• _WORK REQUEST_
Nothing but the lines from the one with "Instruction: Open the" through the final line of the entries should appear in the answer, copied exactly and without pictures.

== == ==

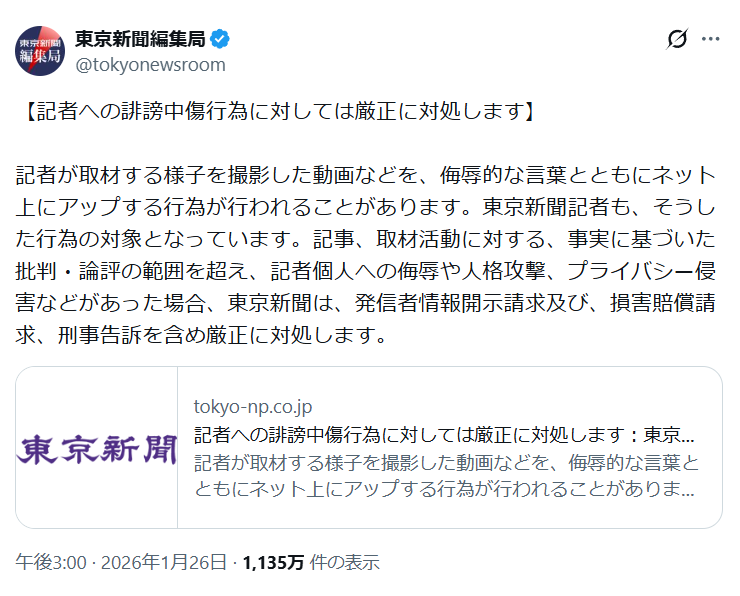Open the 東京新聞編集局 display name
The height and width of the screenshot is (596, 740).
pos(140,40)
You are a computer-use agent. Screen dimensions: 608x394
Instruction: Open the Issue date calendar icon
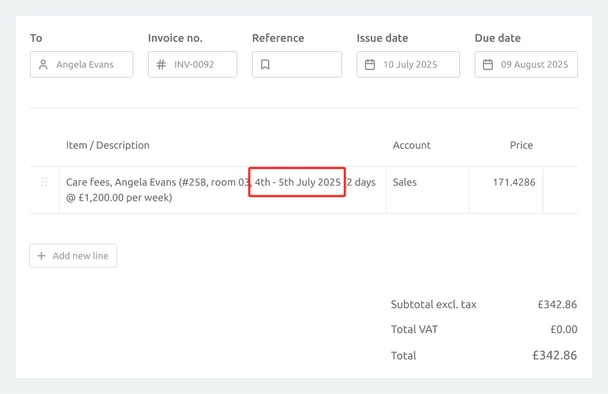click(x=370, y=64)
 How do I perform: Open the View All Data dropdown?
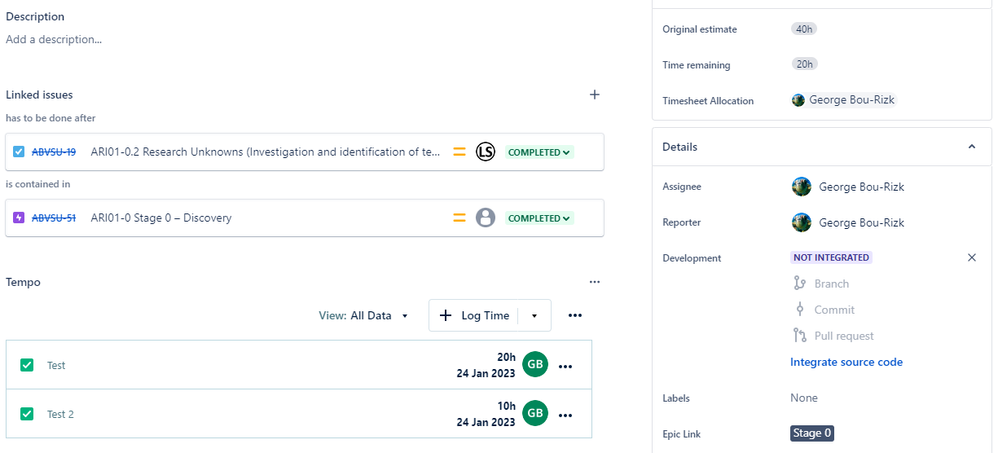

== == ==

• _RESPONSE BOX_
Instruction: Open the Issue date calendar icon
click(x=370, y=64)
 How do I perform: Open the View All Data dropdown?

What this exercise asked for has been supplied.